How much of my first draft was organic and how much of it did I have to consciously create? To tell you the truth, I don’t remember. But I do remember that after that first lovely draft, where I threw in everything but the kitchen sink, and only wrote the fun parts, and had a blast just typing away–after that, the work began.
The first thing I do with a baby discovery draft is read the whole thing straight through, trying to find out where the conflict is, who the antagonist is, if I have turning points. If I don’t have turning points, I make some. And that’s harder than it sounds, writing isn’t a recipe.

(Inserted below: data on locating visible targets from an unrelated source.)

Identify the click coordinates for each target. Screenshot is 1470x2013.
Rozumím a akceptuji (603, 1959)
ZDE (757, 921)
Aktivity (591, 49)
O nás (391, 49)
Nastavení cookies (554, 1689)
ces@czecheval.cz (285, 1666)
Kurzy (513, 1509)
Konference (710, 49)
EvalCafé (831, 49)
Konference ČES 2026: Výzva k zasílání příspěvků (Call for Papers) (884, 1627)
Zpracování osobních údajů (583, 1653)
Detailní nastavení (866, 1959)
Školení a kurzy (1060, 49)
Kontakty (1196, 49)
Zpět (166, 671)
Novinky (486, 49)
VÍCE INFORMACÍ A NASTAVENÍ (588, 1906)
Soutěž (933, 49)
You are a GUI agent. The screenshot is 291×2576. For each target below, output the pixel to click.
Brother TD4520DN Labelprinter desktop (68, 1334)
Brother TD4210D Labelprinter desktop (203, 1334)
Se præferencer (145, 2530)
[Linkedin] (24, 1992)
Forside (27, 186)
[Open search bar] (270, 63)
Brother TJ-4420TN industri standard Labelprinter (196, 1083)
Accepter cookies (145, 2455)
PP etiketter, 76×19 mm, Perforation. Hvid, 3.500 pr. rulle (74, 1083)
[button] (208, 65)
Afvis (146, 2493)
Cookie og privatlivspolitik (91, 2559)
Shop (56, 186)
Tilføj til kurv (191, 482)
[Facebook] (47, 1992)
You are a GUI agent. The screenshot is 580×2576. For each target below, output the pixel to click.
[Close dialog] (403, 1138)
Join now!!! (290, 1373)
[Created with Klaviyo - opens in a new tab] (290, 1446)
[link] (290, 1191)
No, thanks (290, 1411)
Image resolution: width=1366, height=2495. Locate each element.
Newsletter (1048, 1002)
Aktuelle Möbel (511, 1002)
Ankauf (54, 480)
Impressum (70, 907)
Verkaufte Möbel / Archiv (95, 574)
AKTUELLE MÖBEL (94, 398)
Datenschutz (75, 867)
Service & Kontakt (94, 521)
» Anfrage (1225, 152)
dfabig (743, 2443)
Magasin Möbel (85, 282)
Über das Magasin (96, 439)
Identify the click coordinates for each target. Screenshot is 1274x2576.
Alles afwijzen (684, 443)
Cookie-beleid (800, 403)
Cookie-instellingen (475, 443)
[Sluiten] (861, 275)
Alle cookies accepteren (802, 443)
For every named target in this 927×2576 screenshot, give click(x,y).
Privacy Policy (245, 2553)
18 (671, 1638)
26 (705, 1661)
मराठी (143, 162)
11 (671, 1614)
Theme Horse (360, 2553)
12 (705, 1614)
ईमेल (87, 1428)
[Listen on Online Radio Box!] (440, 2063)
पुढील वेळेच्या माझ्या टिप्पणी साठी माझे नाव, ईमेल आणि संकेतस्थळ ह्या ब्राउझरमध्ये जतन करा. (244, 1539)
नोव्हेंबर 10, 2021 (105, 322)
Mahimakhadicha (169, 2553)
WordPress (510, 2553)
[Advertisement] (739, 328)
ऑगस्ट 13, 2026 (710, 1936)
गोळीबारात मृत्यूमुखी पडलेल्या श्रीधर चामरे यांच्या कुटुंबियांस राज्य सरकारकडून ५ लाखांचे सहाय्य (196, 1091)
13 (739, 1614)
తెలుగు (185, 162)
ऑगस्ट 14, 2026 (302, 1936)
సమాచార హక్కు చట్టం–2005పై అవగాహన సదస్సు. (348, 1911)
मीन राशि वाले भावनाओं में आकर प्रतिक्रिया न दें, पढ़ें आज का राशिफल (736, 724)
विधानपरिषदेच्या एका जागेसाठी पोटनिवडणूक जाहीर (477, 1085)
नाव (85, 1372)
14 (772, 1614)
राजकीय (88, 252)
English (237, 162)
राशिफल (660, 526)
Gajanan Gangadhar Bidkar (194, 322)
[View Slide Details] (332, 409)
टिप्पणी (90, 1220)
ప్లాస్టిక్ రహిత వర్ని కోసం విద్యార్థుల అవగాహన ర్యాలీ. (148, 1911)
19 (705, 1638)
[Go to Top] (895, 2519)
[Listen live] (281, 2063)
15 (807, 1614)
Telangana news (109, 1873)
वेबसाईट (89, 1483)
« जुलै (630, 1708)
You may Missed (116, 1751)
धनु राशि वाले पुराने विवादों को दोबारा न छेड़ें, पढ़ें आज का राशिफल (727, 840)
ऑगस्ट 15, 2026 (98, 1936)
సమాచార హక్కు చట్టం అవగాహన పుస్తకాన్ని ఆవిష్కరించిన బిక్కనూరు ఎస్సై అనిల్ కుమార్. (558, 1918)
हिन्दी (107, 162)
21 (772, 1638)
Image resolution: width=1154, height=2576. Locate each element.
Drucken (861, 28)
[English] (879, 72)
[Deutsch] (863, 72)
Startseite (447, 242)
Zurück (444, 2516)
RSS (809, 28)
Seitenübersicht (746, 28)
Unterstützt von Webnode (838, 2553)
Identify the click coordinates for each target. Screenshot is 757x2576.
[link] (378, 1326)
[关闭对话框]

But once I have my turning points, everything else falls into place. Yesterday, I was talking about my first act’s conflict arc, or lack thereof. This lack of conflict arc is not a problem because I know my turning point. If I know my turning point, I can just work backwards with the conflict arc.
For example, Eve’s problem is that she needs to fix up her new home/business but she doesn’t have enough money. Her solution is to go to the bank for a loan. Since she has valuable collateral, she thinks this will be no problem and she begins to spend the money she does have for necessary stuff like a roof and new appliances. Before she knows it, her money’s gone and she’s living off credit cards waiting for that loan to come through. The first turning point is: the loan is denied.
So, you can see how the turning point works to give me a built in conflict arc. Now all I have to do is write it. Which isn’t going to be happening this weekend, I don’t think. I’ve got lots of reviews to write by Monday, and a couple of books still to read. This is okay, though, because I’ve been taking notes, my process continues as I work through this stuff, untying knots in my head before putting anything on paper.
And I also want to give Trisha time to read and comment on my pages. She’s already agreed with Beth about the lack of conflict, but she’ll have some good micro ideas for me a few days down the line. She always does.